Cento persone sono tante, eppure, di fronte a un’operazione che faceva acqua da molte parti, nessuna si è non dico opposta, ma neppure posta la domanda su quanto fosse corretto quello che stava facendo. Per dire: ti mandano a cercare un pericoloso latitante, trovi una bambina di sei anni, e non ti viene in mente di capire meglio quello che sta accadendo?
Io per qualche anno sono stato un “esaminatore” agli esami per la patente di guida. Il primo giorno in cui ho cominciato a svolgere questa attività, nella carta d’identità del primo candidato che esaminavo in vita mia c’erano centomila lire. Cento euro di oggi o giù di lì, nel documento di un ragazzino di diciotto anni. Quando dissi che quei soldi non mi servivano per riconoscere il candidato, la banconota fu ritirata dall’istruttore di guida che affiancava il ragazzo. Tempo dopo, al momento di rientrare in ufficio dopo un esame concluso con la bocciatura, il padre di un candidato provò a allungarmi furtivamente un po’ di soldi. Non essendoci altre persone presenti che potessero testimoniare la tentata corruzione, mi limitai a non prenderli e a alzare un po’ la voce. A un esame di revisione della patente una signora elegante si presentò accompagnata da un personaggio di quelli che “contavano”. Costui ebbe la premura di dirmi che aveva “già parlato” con un mio superiore. La signora non spiccicò parola e la bocciai. Non sono poi state pane quotidiano, ma neppure infrequenti, le richieste di far passare avanti qualche pratica. Nel modo più gentile, ho sempre rifutato.

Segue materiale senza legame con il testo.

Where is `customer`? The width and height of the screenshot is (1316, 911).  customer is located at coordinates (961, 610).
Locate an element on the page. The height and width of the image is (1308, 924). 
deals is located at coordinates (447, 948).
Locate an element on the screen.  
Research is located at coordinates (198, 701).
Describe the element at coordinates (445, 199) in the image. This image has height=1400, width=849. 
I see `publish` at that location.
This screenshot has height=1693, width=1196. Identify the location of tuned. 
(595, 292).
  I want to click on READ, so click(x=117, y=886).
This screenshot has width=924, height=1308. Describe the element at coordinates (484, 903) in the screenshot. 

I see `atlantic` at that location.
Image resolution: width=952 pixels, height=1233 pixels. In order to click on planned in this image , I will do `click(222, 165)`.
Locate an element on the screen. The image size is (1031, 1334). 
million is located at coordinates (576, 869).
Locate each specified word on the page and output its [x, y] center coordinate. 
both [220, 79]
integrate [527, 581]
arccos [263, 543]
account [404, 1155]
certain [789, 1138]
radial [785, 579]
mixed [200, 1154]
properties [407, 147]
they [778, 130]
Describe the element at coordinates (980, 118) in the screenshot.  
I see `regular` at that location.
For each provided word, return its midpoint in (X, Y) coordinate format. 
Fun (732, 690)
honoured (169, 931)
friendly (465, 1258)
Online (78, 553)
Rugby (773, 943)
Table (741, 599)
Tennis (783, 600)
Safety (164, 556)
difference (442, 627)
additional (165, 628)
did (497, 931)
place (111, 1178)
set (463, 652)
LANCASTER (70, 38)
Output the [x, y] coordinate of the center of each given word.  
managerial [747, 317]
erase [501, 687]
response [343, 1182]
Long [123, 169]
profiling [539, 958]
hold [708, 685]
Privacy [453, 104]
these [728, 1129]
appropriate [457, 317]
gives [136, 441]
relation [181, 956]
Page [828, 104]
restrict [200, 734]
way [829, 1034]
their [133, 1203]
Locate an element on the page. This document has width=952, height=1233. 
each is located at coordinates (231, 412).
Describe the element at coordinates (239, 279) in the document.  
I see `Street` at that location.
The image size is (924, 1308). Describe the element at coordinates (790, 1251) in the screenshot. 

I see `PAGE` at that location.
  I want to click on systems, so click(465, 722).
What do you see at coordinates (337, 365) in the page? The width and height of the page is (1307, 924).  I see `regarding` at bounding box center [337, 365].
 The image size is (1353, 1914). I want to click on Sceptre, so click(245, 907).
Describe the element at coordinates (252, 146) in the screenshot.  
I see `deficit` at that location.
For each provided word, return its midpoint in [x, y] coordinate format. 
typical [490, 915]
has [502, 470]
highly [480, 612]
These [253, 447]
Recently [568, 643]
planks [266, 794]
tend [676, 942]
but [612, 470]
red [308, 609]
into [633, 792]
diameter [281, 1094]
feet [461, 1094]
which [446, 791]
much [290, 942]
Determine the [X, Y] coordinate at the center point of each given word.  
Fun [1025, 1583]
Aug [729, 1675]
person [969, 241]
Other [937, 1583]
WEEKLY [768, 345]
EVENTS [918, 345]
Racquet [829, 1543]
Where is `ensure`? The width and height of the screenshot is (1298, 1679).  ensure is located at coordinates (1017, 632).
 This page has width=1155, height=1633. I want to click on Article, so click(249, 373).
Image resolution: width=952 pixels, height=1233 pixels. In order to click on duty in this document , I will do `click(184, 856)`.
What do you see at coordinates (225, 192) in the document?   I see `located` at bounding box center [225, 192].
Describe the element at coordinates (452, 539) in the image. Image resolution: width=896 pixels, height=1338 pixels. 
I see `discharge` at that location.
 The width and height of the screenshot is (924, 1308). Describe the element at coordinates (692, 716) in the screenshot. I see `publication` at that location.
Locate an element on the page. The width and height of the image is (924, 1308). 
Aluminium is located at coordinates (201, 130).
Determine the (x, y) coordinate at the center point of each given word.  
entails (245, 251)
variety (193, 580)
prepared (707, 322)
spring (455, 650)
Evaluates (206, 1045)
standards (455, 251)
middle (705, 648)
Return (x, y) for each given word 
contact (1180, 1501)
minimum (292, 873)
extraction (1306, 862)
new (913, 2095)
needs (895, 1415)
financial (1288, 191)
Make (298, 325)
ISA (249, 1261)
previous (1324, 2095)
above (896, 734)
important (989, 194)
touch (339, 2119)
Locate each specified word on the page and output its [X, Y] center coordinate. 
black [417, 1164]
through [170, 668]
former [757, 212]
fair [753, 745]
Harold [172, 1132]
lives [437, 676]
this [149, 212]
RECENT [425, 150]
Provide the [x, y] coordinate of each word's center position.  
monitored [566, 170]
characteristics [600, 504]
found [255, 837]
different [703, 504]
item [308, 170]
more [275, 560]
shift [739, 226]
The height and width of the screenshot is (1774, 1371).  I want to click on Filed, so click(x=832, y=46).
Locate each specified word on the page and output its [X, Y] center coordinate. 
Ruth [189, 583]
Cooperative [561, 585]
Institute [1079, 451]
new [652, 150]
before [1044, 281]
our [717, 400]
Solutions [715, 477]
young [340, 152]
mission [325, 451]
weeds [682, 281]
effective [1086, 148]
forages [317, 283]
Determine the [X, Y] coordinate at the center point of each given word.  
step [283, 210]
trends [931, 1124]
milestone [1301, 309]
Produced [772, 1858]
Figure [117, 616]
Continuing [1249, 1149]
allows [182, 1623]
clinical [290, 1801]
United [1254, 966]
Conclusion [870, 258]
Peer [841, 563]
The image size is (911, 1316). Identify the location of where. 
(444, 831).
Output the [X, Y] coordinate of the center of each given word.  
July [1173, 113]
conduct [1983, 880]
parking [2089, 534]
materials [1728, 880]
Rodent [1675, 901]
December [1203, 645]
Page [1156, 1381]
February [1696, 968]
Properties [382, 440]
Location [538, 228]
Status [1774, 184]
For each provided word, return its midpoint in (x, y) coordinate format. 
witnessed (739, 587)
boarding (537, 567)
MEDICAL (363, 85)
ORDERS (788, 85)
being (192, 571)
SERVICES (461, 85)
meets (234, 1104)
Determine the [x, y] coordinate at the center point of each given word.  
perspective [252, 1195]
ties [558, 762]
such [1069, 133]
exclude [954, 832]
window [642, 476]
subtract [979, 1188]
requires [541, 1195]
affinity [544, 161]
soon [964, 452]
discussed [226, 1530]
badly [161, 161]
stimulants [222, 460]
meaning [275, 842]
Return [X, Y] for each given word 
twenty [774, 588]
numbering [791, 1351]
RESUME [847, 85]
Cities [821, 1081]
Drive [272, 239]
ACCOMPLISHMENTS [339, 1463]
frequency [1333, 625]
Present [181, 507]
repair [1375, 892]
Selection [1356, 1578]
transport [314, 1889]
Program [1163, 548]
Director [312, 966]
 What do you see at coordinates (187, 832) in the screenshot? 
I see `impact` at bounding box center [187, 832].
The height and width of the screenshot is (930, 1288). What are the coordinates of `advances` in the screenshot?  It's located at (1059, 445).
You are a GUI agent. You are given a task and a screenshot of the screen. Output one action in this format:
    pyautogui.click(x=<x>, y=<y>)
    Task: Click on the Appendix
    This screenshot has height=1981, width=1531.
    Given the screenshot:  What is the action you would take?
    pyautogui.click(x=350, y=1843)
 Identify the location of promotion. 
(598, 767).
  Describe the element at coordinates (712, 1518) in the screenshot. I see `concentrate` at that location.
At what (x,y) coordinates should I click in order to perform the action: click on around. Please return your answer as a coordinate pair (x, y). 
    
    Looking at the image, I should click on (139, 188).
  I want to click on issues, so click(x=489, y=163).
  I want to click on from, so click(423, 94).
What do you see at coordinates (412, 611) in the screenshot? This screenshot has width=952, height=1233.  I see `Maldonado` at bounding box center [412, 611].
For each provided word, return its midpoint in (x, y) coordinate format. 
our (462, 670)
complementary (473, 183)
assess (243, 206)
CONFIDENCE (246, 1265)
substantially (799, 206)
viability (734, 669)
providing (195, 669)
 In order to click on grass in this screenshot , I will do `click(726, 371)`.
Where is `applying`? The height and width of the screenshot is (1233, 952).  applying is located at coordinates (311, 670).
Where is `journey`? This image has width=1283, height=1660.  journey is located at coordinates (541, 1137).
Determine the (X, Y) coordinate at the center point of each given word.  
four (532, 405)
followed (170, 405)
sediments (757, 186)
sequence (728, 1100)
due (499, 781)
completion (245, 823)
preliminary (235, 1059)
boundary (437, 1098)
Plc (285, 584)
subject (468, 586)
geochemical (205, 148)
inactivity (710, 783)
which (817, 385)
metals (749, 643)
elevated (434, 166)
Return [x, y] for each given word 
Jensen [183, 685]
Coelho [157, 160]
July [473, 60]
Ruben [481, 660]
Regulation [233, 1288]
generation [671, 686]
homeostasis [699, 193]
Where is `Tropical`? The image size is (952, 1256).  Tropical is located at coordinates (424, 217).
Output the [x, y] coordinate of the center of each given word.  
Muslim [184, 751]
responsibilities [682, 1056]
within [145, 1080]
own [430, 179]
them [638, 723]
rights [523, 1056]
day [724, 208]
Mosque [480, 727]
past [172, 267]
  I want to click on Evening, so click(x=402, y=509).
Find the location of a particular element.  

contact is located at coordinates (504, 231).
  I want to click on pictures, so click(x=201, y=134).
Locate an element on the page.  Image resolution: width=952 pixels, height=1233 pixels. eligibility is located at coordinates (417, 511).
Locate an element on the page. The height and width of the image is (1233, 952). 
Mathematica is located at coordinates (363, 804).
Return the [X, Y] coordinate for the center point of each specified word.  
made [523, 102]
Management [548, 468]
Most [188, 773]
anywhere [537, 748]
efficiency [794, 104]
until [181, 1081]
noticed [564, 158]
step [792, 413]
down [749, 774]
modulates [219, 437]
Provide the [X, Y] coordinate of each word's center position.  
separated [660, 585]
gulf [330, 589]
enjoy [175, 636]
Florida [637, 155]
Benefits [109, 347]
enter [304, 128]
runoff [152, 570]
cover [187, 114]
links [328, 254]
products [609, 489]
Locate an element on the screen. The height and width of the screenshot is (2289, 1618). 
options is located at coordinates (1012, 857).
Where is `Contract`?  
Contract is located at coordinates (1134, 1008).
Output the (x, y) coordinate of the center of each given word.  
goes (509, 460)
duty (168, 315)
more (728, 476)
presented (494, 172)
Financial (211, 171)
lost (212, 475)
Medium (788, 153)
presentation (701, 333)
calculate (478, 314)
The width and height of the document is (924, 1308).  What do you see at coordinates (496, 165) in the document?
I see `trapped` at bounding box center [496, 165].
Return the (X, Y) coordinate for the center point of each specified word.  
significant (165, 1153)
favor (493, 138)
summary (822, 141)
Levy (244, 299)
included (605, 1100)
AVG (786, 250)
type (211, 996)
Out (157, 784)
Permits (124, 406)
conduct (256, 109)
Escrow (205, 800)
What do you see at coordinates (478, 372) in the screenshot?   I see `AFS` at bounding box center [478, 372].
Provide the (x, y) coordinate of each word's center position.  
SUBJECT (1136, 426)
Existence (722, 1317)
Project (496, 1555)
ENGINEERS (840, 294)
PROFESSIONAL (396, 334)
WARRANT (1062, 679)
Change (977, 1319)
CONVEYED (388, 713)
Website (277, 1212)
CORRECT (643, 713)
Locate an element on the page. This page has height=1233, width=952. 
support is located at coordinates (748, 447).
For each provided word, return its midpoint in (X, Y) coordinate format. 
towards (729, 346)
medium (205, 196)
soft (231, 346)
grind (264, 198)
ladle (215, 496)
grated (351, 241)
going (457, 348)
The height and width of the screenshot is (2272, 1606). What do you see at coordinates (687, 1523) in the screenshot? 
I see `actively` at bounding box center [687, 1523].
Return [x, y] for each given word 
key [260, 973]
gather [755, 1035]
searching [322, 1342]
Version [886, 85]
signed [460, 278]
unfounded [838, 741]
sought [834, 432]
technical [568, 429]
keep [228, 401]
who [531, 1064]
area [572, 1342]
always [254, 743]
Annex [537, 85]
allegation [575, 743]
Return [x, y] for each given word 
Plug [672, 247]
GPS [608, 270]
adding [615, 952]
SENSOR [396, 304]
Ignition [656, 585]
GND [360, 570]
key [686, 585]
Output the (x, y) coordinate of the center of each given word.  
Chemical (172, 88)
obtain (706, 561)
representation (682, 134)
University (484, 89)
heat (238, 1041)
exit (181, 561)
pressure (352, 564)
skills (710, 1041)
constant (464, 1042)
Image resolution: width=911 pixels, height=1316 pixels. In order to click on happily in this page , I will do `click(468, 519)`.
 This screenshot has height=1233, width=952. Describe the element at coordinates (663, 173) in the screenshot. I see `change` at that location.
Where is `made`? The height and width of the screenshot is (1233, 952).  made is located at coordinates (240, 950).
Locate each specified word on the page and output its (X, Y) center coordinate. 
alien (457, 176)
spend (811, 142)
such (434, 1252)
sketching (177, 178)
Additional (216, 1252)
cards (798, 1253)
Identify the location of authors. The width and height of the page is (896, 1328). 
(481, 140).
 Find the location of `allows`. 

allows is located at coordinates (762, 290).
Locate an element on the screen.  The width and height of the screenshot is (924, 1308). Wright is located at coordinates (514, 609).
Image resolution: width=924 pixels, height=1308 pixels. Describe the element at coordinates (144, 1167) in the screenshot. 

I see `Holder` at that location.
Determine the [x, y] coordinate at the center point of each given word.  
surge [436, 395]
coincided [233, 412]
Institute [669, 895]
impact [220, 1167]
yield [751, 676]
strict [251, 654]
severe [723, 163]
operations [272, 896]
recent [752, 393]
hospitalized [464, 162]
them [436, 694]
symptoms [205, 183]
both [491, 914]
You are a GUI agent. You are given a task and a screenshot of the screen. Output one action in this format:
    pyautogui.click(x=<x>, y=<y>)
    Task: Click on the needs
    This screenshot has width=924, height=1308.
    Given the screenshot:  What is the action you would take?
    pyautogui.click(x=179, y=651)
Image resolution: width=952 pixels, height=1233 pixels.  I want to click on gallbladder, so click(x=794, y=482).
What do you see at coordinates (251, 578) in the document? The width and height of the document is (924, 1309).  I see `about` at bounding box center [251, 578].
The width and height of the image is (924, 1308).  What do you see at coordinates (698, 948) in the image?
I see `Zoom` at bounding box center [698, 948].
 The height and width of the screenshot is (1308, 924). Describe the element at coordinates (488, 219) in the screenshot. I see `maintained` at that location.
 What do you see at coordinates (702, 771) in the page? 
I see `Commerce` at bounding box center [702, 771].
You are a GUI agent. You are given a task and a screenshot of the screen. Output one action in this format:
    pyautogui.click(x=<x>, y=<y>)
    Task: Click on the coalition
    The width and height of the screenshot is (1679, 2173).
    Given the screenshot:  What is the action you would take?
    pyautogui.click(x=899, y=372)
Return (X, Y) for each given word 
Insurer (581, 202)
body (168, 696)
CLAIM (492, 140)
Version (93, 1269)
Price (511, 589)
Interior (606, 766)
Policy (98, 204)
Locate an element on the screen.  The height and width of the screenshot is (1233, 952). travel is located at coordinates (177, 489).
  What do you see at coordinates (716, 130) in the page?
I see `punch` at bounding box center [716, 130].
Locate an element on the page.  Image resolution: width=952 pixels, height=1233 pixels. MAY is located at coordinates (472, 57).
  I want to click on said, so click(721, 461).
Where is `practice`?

In trent’anni e passa di lavoro per la pubblica amministrazione, insomma, qualche no l’ho detto. E pensando al caso Shalabayeva mi viene in mente che i miei piccoli no non hanno richiesto coraggio fisico né un rigore morale fuori della portata di ogni persona comune. Sì, a volte ho scontato un po’ di isolamento, altre ho dovuto perdere tempo per argomentare cose che dovrebbero essere ovvie, altre ancora può avermi infastidito che persone che dovrebbero rappresentare e garantire tutti si preoccupassero soltanto di ottenere un “favore” all’amico di turno; e tuttavia, detto francamente, quasi sempre è bastato dire no e far capire il tipo che avevano davanti.
Ammetto che, nei casi che ho citato, gli interessi in gioco non erano paragonabili alle commesse petrolifere per miliardi che legano l’Italia al Kazakistan, ma mi ostino a pensare che sarebbe bastato che una delle cento persone coinvolte sollevasse un dubbio, ponesse una domanda, addirittura obbedisse ai propri superiori e non, come pare sia accaduto, all’ambasciatore di uno Stato straniero, perché le cose andassero diversamente.
Alla fine, così, le domande che mi frullano in capo sono sempre le stesse. Che cosa fa sì che per molti sia così facile assentarsi dalle proprie responsabilità? Come è possibile che si attivino ingranaggi che coinvolgono cinque, dieci, cento o migliaia di persone senza che nessuna di queste si confronti anche con la propria coscienza?